Uno medio esboza una historia, pero en el momento en que te topas con los personajes te das cuenta que cada uno tiene su historia que hay muchas historias y solito vas dejando que la historia fluya. Tiene que haber una relación muy profunda entre los personajes para que surja entonces la verdad, la transparencia del personaje. Creo que las historias surgen.

FICM: Tratar con personas reales con historias propias y profundas implica un acercamiento y una intimidad entre ellos y el director ¿Cómo se aborda al personaje? ¿Cómo se construye la intimidad entre tú y ellos?

JA: Yo creo que cada persona es un personaje, cada persona tiene una historia que contar porque tiene una voz interior y porque existe ese dialogo que tenemos todos con nosotros mismos, yo creo que cuando logras sacar la voz interior surge el personaje y automáticamente lo haces cinematográfico. Particularmente Hortensia es un personaje muy poderoso, ella nos contaba sus sueños, sus aventuras, nos contaba su vida; como empezó a entrar a los barcos a partir de la prostitución, su amor por el mar. La película en cierto sentido también te va contando la vida de Hortensia, incluso la vida intima de los pescadores, como viven. En el barco se crea una relación familiar, de ayuda y de apoyo.

FICM: ¿Cuáles son las historias que crees que debe contar el documental mexicano hoy?

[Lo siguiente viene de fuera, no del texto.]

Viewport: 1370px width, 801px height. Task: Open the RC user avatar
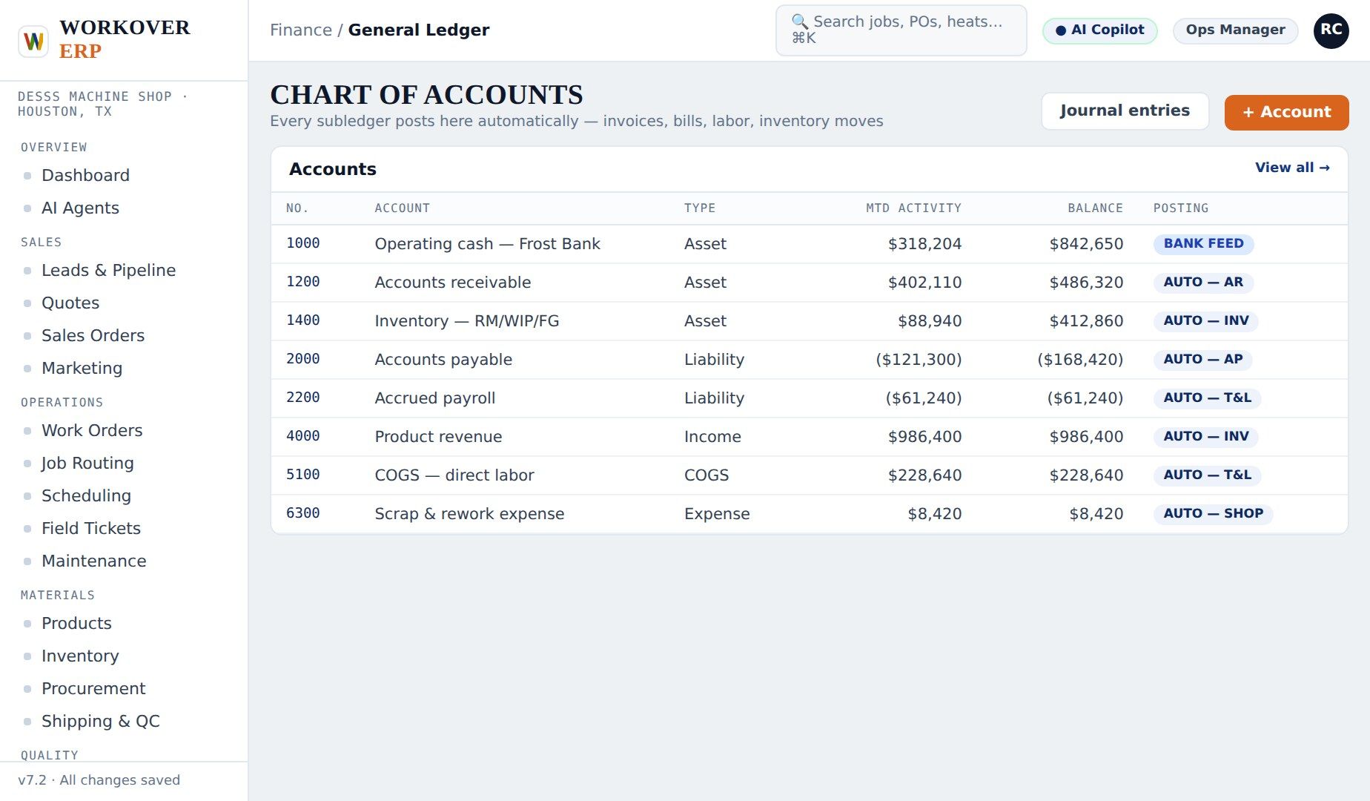pyautogui.click(x=1331, y=30)
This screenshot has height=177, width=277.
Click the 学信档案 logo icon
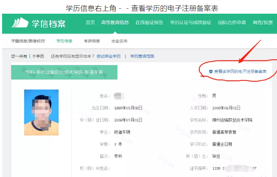[19, 23]
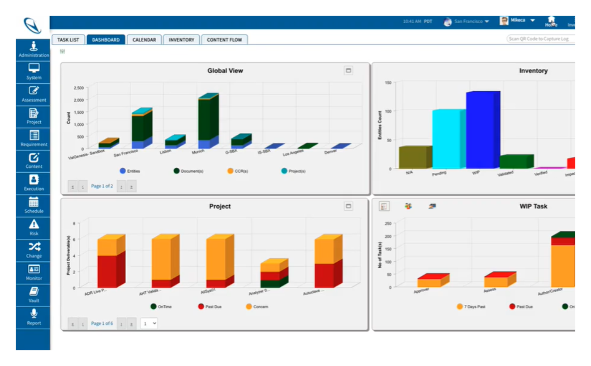Open the Schedule calendar icon in sidebar
Image resolution: width=591 pixels, height=366 pixels.
tap(34, 205)
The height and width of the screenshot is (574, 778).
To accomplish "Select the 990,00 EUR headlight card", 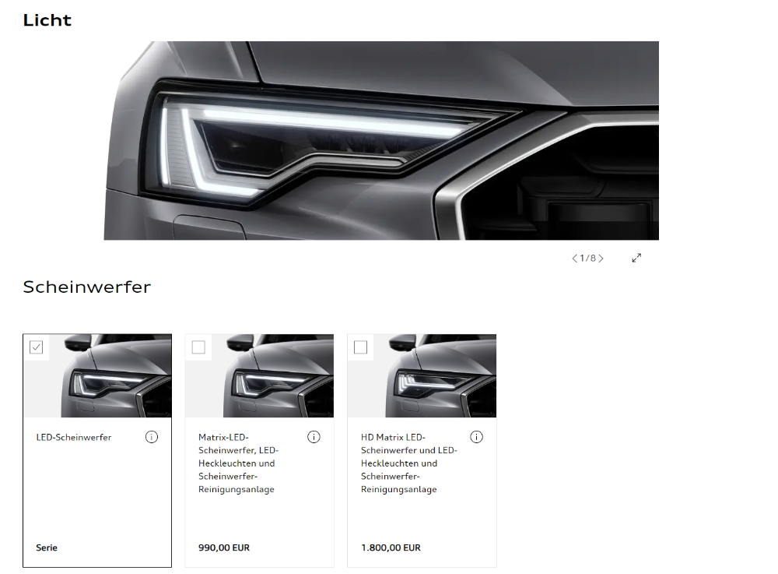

JA: En México hay tantas historias, tanto que contar y tanto que abordar; hay muy buenas historias. En el cine mexicano hay buenos documentalistas, buenos fotógrafos y también buenas historias. A mí, por ejemplo, me interesa mucho el tema espiritual, en mis documentales se han abordado diferentes prácticas de la fe y ello es muy rico porque México es un país muy devoto, existe un mundo espiritual muy importante, que pertenece al México profundo. En mi caso las diferentes formas de practicar la fe, pero creo que el documental mexicano esta ahí, en el drama que vivimos, en la corrupción, en los muertos, en la violencia.